### Extract:

■ ■ ■

“I’m not working class any more,” Keir Starmer told LBC’s Nick Ferrari this week. Of course that’s the case. As the Daily Mail rushed to point out, he has just paid off his mortgage on a £2m house, and earned a lot as a barrister and as the director of public prosecutions. The right loves to probe the hypocrisies and the “champagne socialism” of Labour people. The Bollinger Bullingdon Club members, meanwhile, are just fine as they don’t pretend to do good.
Tool-maker father, nurse mother, a childhood in which at times they struggled to pay bills – this we know about Starmer. Politicians do need to talk about their origins because it tells us where they’re coming from, in every sense. Why else were those infamous Bullingdon photos suppressed that displayed those young masters of the universe David Cameron, George Osborne and Boris Johnson, among other luminaries, at their arrogant worst? Class origins matter.
This cabinet is the most working-class in history, with some from backgrounds of grinding hardship. Wes Streeting’s remarkable autobiography tells of a family where neglect and crime were commonplace. He came up via good teachers pushing him to go to a summer school at Cambridge and there was no looking back from there. Angela Rayner’s story is harsher: a single mother at 16 in Stockport, no qualifications, she worked as a carer before rising up through the trade union movement. Bridget Phillipson’s single mother was poor in Sunderland. David Lammy and Steve Reed came up the hard way. And so on.

■ ■ ■

### Exercise description:
Condense the paragraph of the commentary above that begins "This cabinet is the most working-class" into a bulleted list that keeps its main facts.

### Dataset:
■ ■ ■

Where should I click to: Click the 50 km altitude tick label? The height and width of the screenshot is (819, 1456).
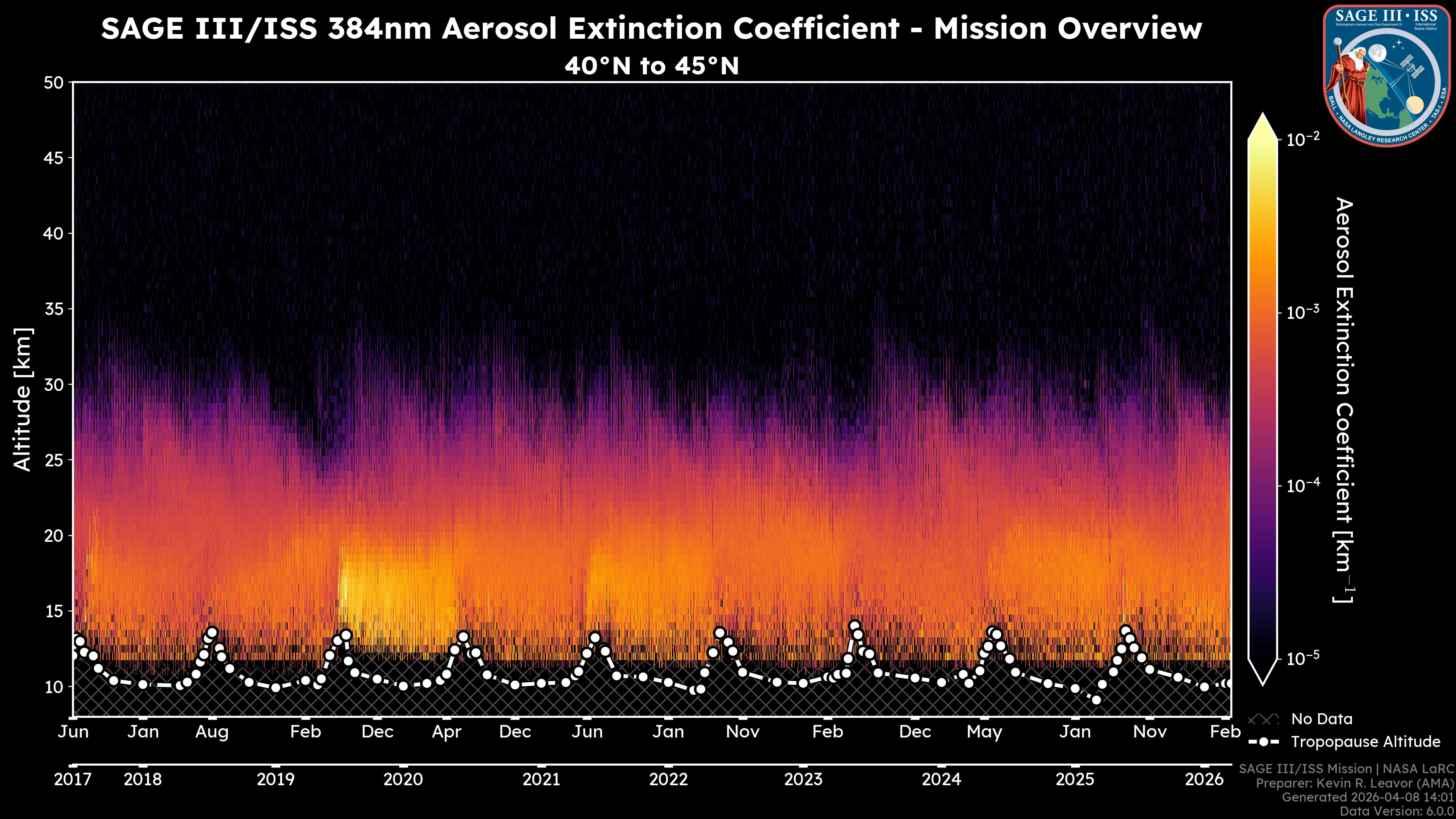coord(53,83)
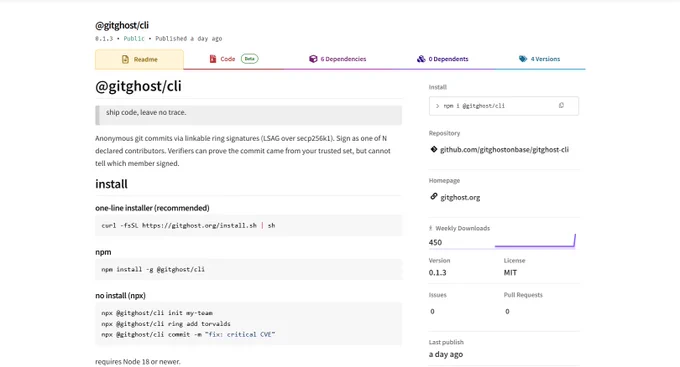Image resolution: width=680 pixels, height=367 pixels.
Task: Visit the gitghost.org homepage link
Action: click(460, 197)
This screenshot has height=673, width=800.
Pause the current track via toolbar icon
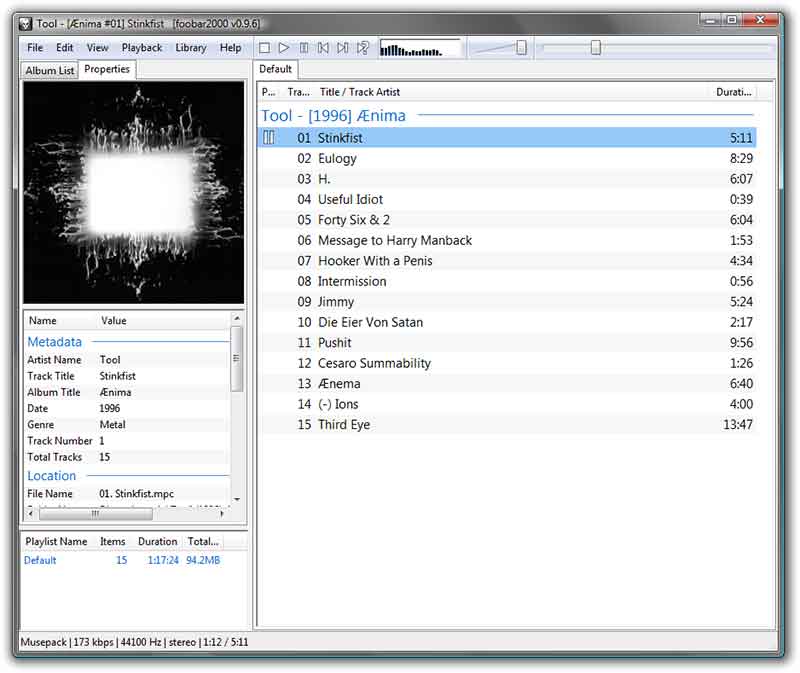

■ ■ ■

### Full answer:
- The cabinet is the most working-class in history, and some members come from backgrounds of grinding hardship.
- Wes Streeting: his autobiography describes a family where neglect and crime were commonplace. Good teachers pushed him to attend a summer school at Cambridge, and he did not look back.
- Angela Rayner: a single mother at 16 in Stockport with no qualifications, she worked as a carer before rising through the trade union movement.
- Bridget Phillipson: her single mother was poor in Sunderland.
- David Lammy and Steve Reed: both came up the hard way.